Suisse, Allemagne et parties d'Autriche, Danemark, Finlande et Suède appliquent un impôt ecclésiastique. En Suisse, catholiques romains, protestants réformés et catholiques chrétiens enregistrés paient 2–15 % de leur impôt cantonal selon canton et paroisse. Les entreprises sont imposées dans certains cantons indépendamment de la religion des actionnaires.
En Allemagne, l'impôt est de 8 % de l'impôt sur le revenu en Bavière et Bade-Wurtemberg, 9 % ailleurs. Pour un ingénieur munichois à EUR 70.000, cela ajoute environ EUR 1.250 à la note annuelle. On peut quitter par déclaration formelle (Kirchenaustritt) à l'état civil — l'obligation cesse mais les droits de membre aussi.

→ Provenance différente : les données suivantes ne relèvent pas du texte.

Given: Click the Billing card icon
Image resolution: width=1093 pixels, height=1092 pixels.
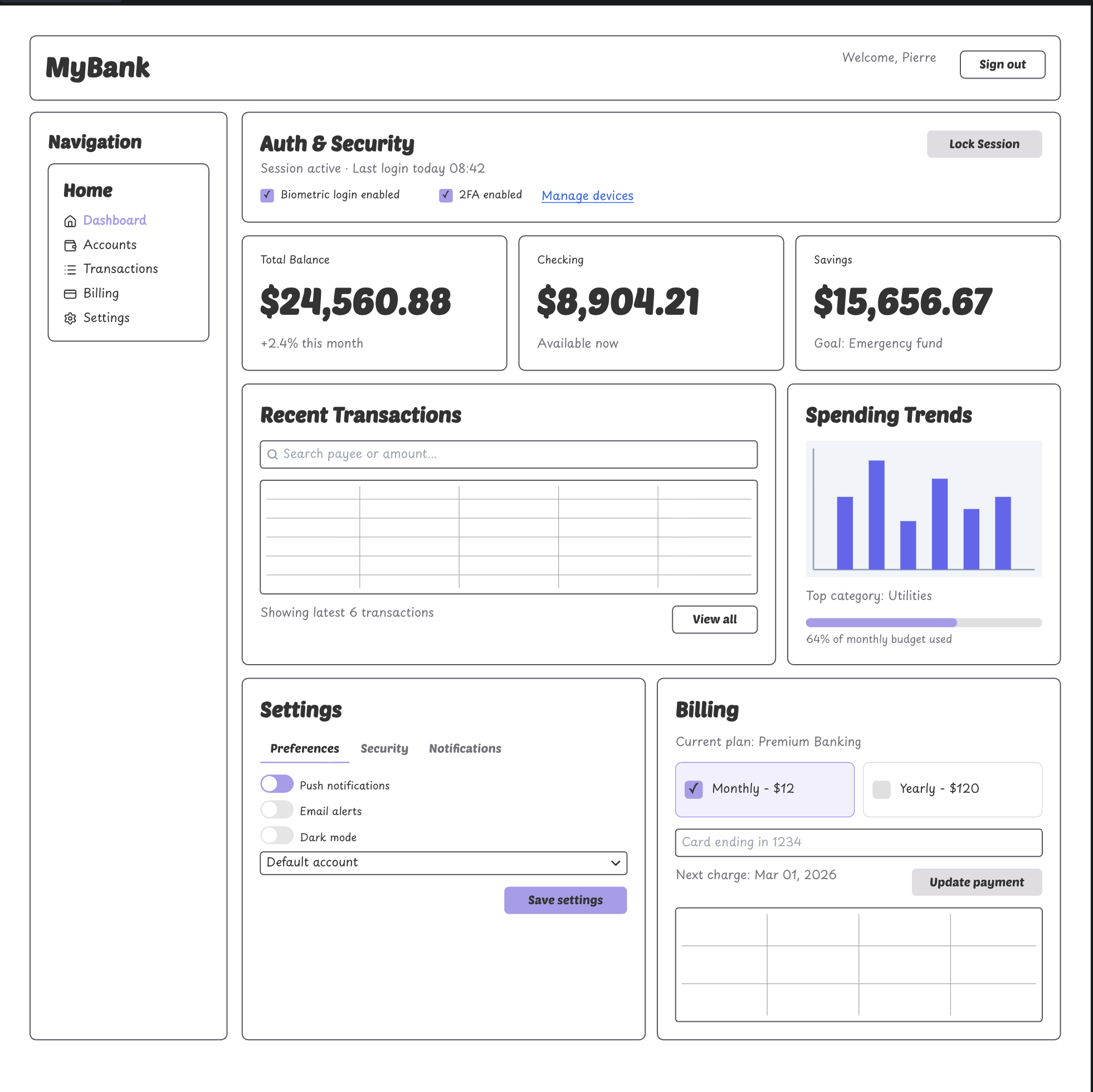Looking at the screenshot, I should (x=70, y=294).
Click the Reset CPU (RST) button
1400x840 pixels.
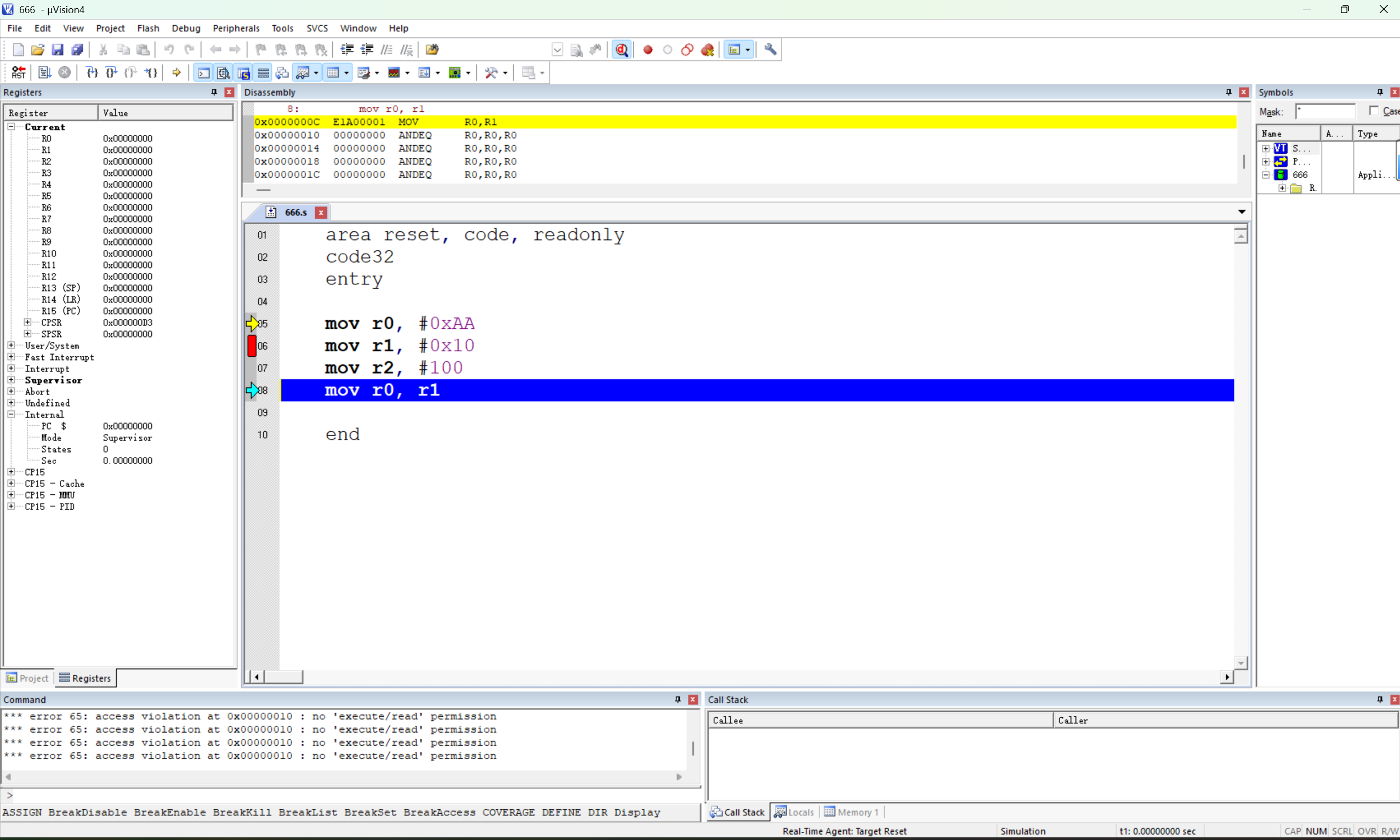19,72
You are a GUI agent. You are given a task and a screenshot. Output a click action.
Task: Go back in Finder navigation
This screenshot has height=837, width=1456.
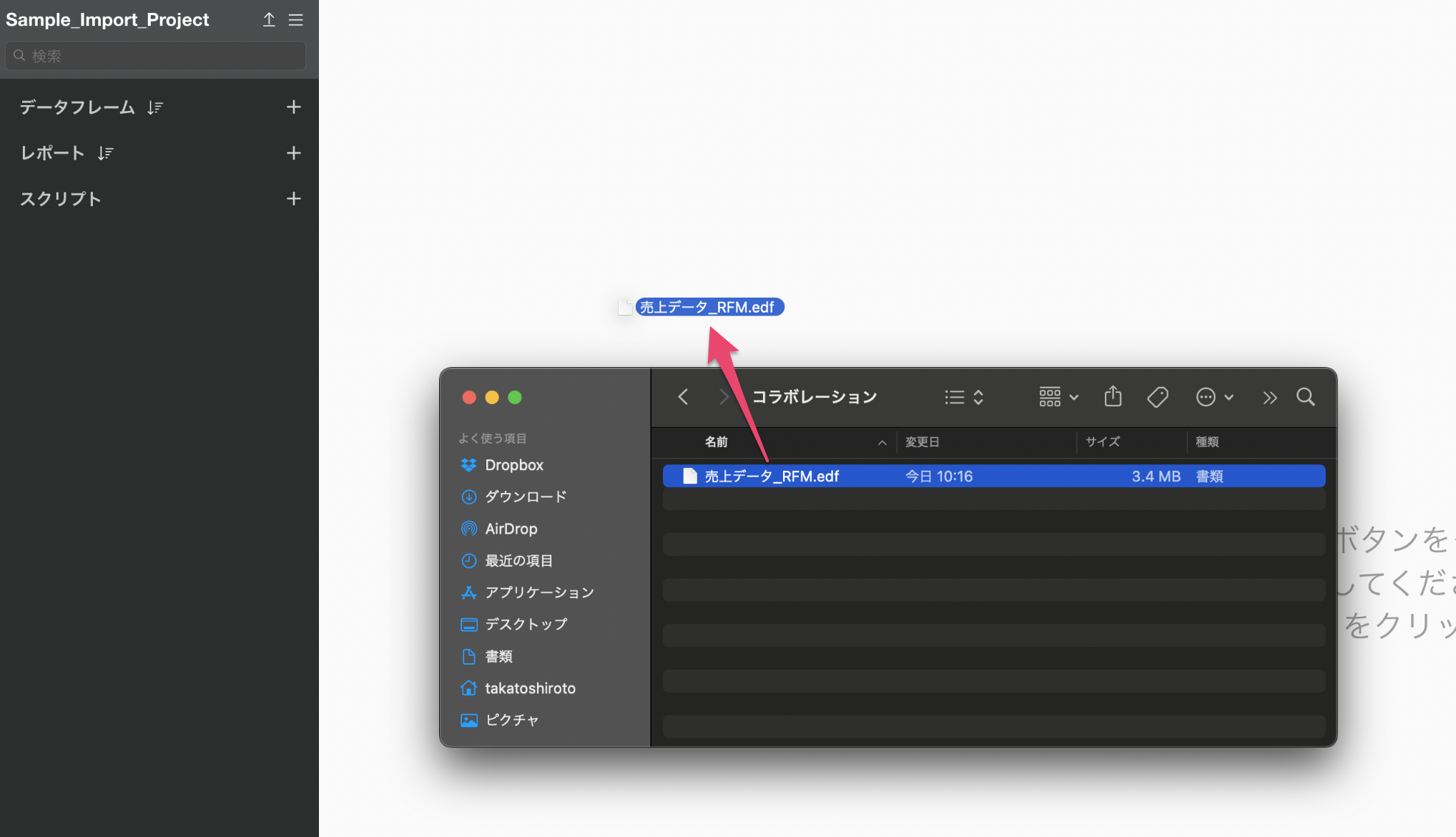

L'impôt ecclésiastique est déductible de l'impôt fédéral sur le revenu en Allemagne. En Suisse, totalement déductible de l'impôt fédéral direct. Non-membres et membres de cultes non reconnus ne paient rien.
Protestant réformé à Zurich gagnant CHF 100.000 paie CHF 12.500 d'impôt cantonal et CHF 1.250 supplémentaires (10 %) d'impôt ecclésiastique. Quitter avant fin d'année évite l'impôt suivant mais met fin aux droits religieux.